ACTIVITY -> Please transcribe every record below exactly as written.

GIVEN ENTRIES ->
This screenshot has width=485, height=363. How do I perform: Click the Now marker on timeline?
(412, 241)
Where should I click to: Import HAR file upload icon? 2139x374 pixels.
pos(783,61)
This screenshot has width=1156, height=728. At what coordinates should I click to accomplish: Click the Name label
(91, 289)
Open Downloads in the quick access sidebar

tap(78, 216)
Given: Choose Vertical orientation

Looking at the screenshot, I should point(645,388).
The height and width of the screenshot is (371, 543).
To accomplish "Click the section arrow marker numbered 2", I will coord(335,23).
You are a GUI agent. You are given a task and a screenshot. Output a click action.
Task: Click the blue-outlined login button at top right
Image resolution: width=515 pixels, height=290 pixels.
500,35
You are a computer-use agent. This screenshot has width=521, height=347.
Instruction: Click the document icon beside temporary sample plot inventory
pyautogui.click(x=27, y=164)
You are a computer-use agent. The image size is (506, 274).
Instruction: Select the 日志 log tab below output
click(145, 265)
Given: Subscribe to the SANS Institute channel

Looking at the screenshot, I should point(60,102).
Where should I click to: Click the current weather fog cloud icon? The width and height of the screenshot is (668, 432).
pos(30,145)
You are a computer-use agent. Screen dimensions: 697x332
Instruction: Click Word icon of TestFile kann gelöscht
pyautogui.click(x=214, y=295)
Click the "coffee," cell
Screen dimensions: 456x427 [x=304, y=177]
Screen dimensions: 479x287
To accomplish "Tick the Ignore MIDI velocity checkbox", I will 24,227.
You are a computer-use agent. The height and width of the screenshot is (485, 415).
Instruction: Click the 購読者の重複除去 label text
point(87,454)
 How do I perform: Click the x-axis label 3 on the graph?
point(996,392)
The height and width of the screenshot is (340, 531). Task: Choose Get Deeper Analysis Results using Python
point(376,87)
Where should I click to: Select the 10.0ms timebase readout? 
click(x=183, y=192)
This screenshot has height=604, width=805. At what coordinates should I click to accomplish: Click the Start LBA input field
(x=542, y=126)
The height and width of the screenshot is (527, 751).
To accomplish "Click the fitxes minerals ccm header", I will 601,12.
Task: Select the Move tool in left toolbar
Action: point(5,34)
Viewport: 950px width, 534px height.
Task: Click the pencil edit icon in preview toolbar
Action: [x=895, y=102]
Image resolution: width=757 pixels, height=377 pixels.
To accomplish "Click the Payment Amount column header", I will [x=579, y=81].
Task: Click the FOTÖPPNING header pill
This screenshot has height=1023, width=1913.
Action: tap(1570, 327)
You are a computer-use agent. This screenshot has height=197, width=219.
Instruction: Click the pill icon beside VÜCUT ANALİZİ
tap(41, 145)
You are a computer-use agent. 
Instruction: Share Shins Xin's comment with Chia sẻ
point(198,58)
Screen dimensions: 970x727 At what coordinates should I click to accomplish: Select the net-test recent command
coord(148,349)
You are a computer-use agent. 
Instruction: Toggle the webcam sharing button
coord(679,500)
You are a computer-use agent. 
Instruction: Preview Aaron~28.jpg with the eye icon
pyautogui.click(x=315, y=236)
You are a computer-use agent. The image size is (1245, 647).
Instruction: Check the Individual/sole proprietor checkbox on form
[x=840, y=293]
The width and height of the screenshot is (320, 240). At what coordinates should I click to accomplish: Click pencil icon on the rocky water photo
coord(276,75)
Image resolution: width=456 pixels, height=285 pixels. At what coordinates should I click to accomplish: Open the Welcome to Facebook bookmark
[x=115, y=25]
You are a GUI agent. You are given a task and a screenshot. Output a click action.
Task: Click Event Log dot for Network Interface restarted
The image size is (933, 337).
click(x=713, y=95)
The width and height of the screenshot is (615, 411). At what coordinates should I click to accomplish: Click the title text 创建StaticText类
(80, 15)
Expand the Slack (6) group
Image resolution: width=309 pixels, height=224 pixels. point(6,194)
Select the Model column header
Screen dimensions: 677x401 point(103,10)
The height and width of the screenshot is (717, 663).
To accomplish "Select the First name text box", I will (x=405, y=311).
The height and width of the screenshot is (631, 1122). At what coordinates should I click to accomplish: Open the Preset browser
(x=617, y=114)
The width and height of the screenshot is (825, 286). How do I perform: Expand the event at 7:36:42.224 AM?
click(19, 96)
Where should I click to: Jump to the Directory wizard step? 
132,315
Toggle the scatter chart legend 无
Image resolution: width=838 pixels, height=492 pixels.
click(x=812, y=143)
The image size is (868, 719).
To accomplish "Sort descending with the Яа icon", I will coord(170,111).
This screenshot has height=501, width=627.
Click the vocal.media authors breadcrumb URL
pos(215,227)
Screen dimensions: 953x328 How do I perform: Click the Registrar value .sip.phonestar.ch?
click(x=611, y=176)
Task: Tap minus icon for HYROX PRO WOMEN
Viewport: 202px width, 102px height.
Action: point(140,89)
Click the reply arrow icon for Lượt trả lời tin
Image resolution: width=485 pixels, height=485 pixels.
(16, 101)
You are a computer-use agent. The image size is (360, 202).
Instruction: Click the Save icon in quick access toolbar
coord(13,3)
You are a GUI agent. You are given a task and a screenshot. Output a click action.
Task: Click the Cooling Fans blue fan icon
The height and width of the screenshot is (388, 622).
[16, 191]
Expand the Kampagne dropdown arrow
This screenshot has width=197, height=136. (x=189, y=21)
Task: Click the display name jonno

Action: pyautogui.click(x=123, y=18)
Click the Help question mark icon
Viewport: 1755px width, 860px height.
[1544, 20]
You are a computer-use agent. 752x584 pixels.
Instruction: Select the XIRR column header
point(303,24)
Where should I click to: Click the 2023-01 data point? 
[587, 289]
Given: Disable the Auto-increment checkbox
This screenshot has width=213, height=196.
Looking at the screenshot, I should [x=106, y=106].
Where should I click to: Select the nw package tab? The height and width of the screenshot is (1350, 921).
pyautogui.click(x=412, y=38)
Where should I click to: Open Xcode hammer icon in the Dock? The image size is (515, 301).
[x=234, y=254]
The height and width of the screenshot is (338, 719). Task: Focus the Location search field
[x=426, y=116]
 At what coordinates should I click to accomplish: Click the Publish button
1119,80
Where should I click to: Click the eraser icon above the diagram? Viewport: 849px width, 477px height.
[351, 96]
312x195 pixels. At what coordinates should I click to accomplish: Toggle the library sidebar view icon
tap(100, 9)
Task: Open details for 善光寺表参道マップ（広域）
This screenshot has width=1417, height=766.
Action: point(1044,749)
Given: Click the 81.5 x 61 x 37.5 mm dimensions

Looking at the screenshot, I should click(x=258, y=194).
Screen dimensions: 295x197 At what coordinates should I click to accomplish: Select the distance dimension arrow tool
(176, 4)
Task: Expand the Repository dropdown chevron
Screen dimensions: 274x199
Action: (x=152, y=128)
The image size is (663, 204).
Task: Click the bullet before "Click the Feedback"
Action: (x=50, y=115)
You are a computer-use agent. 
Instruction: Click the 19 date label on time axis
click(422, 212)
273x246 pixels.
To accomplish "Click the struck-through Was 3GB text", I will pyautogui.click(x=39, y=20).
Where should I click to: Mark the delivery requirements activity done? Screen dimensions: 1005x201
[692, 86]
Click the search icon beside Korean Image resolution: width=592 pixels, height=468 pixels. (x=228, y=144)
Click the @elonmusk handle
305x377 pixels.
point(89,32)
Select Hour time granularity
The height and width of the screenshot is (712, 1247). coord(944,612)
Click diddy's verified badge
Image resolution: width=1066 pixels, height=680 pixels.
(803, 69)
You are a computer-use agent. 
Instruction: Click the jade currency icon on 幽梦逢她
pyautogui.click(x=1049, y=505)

SOLUTION ->
This screenshot has width=485, height=363. How do I perform: Click the Now marker on timeline?
(412, 241)
Where should I click to: Import HAR file upload icon? 2139x374 pixels.
pos(783,61)
This screenshot has width=1156, height=728. At what coordinates should I click to accomplish: Click the Name label
(91, 289)
Open Downloads in the quick access sidebar

tap(78, 216)
Given: Choose Vertical orientation

Looking at the screenshot, I should point(645,388).
The height and width of the screenshot is (371, 543).
To accomplish "Click the section arrow marker numbered 2", I will coord(335,23).
You are a GUI agent. You are given a task and a screenshot. Output a click action.
Task: Click the blue-outlined login button at top right
Image resolution: width=515 pixels, height=290 pixels.
500,35
You are a computer-use agent. This screenshot has width=521, height=347.
Instruction: Click the document icon beside temporary sample plot inventory
pyautogui.click(x=27, y=164)
You are a computer-use agent. The image size is (506, 274).
Instruction: Select the 日志 log tab below output
click(145, 265)
Given: Subscribe to the SANS Institute channel

Looking at the screenshot, I should point(60,102).
Where should I click to: Click the current weather fog cloud icon? The width and height of the screenshot is (668, 432).
pos(30,145)
You are a computer-use agent. Screen dimensions: 697x332
Instruction: Click Word icon of TestFile kann gelöscht
pyautogui.click(x=214, y=295)
Click the "coffee," cell
Screen dimensions: 456x427 [x=304, y=177]
Screen dimensions: 479x287
To accomplish "Tick the Ignore MIDI velocity checkbox", I will 24,227.
You are a computer-use agent. The height and width of the screenshot is (485, 415).
Instruction: Click the 購読者の重複除去 label text
point(87,454)
 How do I perform: Click the x-axis label 3 on the graph?
point(996,392)
The height and width of the screenshot is (340, 531). Task: Choose Get Deeper Analysis Results using Python
point(376,87)
Where should I click to: Select the 10.0ms timebase readout? 
click(x=183, y=192)
This screenshot has height=604, width=805. At what coordinates should I click to accomplish: Click the Start LBA input field
(x=542, y=126)
The height and width of the screenshot is (527, 751).
To accomplish "Click the fitxes minerals ccm header", I will 601,12.
Task: Select the Move tool in left toolbar
Action: point(5,34)
Viewport: 950px width, 534px height.
Task: Click the pencil edit icon in preview toolbar
Action: [x=895, y=102]
Image resolution: width=757 pixels, height=377 pixels.
To accomplish "Click the Payment Amount column header", I will [x=579, y=81].
Task: Click the FOTÖPPNING header pill
This screenshot has height=1023, width=1913.
Action: tap(1570, 327)
You are a computer-use agent. This screenshot has height=197, width=219.
Instruction: Click the pill icon beside VÜCUT ANALİZİ
tap(41, 145)
You are a computer-use agent. 
Instruction: Share Shins Xin's comment with Chia sẻ
point(198,58)
Screen dimensions: 970x727 At what coordinates should I click to accomplish: Select the net-test recent command
coord(148,349)
You are a computer-use agent. 
Instruction: Toggle the webcam sharing button
coord(679,500)
You are a computer-use agent. 
Instruction: Preview Aaron~28.jpg with the eye icon
pyautogui.click(x=315, y=236)
You are a computer-use agent. The image size is (1245, 647).
Instruction: Check the Individual/sole proprietor checkbox on form
[x=840, y=293]
The width and height of the screenshot is (320, 240). At what coordinates should I click to accomplish: Click pencil icon on the rocky water photo
coord(276,75)
Image resolution: width=456 pixels, height=285 pixels. At what coordinates should I click to accomplish: Open the Welcome to Facebook bookmark
[x=115, y=25]
You are a GUI agent. You are given a task and a screenshot. Output a click action.
Task: Click Event Log dot for Network Interface restarted
The image size is (933, 337).
click(x=713, y=95)
The width and height of the screenshot is (615, 411). At what coordinates should I click to accomplish: Click the title text 创建StaticText类
(80, 15)
Expand the Slack (6) group
Image resolution: width=309 pixels, height=224 pixels. point(6,194)
Select the Model column header
Screen dimensions: 677x401 point(103,10)
The height and width of the screenshot is (717, 663).
To accomplish "Select the First name text box", I will (x=405, y=311).
The height and width of the screenshot is (631, 1122). At what coordinates should I click to accomplish: Open the Preset browser
(x=617, y=114)
The width and height of the screenshot is (825, 286). How do I perform: Expand the event at 7:36:42.224 AM?
click(19, 96)
Where should I click to: Jump to the Directory wizard step? 
132,315
Toggle the scatter chart legend 无
Image resolution: width=838 pixels, height=492 pixels.
click(x=812, y=143)
The image size is (868, 719).
To accomplish "Sort descending with the Яа icon", I will coord(170,111).
This screenshot has height=501, width=627.
Click the vocal.media authors breadcrumb URL
pos(215,227)
Screen dimensions: 953x328 How do I perform: Click the Registrar value .sip.phonestar.ch?
click(x=611, y=176)
Task: Tap minus icon for HYROX PRO WOMEN
Viewport: 202px width, 102px height.
Action: point(140,89)
Click the reply arrow icon for Lượt trả lời tin
Image resolution: width=485 pixels, height=485 pixels.
(16, 101)
You are a computer-use agent. The image size is (360, 202).
Instruction: Click the Save icon in quick access toolbar
coord(13,3)
You are a GUI agent. You are given a task and a screenshot. Output a click action.
Task: Click the Cooling Fans blue fan icon
The height and width of the screenshot is (388, 622).
[16, 191]
Expand the Kampagne dropdown arrow
This screenshot has width=197, height=136. (x=189, y=21)
Task: Click the display name jonno

Action: pyautogui.click(x=123, y=18)
Click the Help question mark icon
Viewport: 1755px width, 860px height.
[1544, 20]
You are a computer-use agent. 752x584 pixels.
Instruction: Select the XIRR column header
point(303,24)
Where should I click to: Click the 2023-01 data point? 
[587, 289]
Given: Disable the Auto-increment checkbox
This screenshot has width=213, height=196.
Looking at the screenshot, I should [x=106, y=106].
Where should I click to: Select the nw package tab? The height and width of the screenshot is (1350, 921).
pyautogui.click(x=412, y=38)
Where should I click to: Open Xcode hammer icon in the Dock? The image size is (515, 301).
[x=234, y=254]
The height and width of the screenshot is (338, 719). Task: Focus the Location search field
[x=426, y=116]
 At what coordinates should I click to accomplish: Click the Publish button
1119,80
Where should I click to: Click the eraser icon above the diagram? Viewport: 849px width, 477px height.
[351, 96]
312x195 pixels. At what coordinates should I click to accomplish: Toggle the library sidebar view icon
tap(100, 9)
Task: Open details for 善光寺表参道マップ（広域）
This screenshot has width=1417, height=766.
Action: point(1044,749)
Given: Click the 81.5 x 61 x 37.5 mm dimensions

Looking at the screenshot, I should click(x=258, y=194).
Screen dimensions: 295x197 At what coordinates should I click to accomplish: Select the distance dimension arrow tool
(176, 4)
Task: Expand the Repository dropdown chevron
Screen dimensions: 274x199
Action: (x=152, y=128)
The image size is (663, 204).
Task: Click the bullet before "Click the Feedback"
Action: (x=50, y=115)
You are a computer-use agent. 
Instruction: Click the 19 date label on time axis
click(422, 212)
273x246 pixels.
To accomplish "Click the struck-through Was 3GB text", I will pyautogui.click(x=39, y=20).
Where should I click to: Mark the delivery requirements activity done? Screen dimensions: 1005x201
[692, 86]
Click the search icon beside Korean Image resolution: width=592 pixels, height=468 pixels. (x=228, y=144)
Click the @elonmusk handle
305x377 pixels.
point(89,32)
Select Hour time granularity
The height and width of the screenshot is (712, 1247). coord(944,612)
Click diddy's verified badge
Image resolution: width=1066 pixels, height=680 pixels.
(803, 69)
You are a computer-use agent. 
Instruction: Click the jade currency icon on 幽梦逢她
pyautogui.click(x=1049, y=505)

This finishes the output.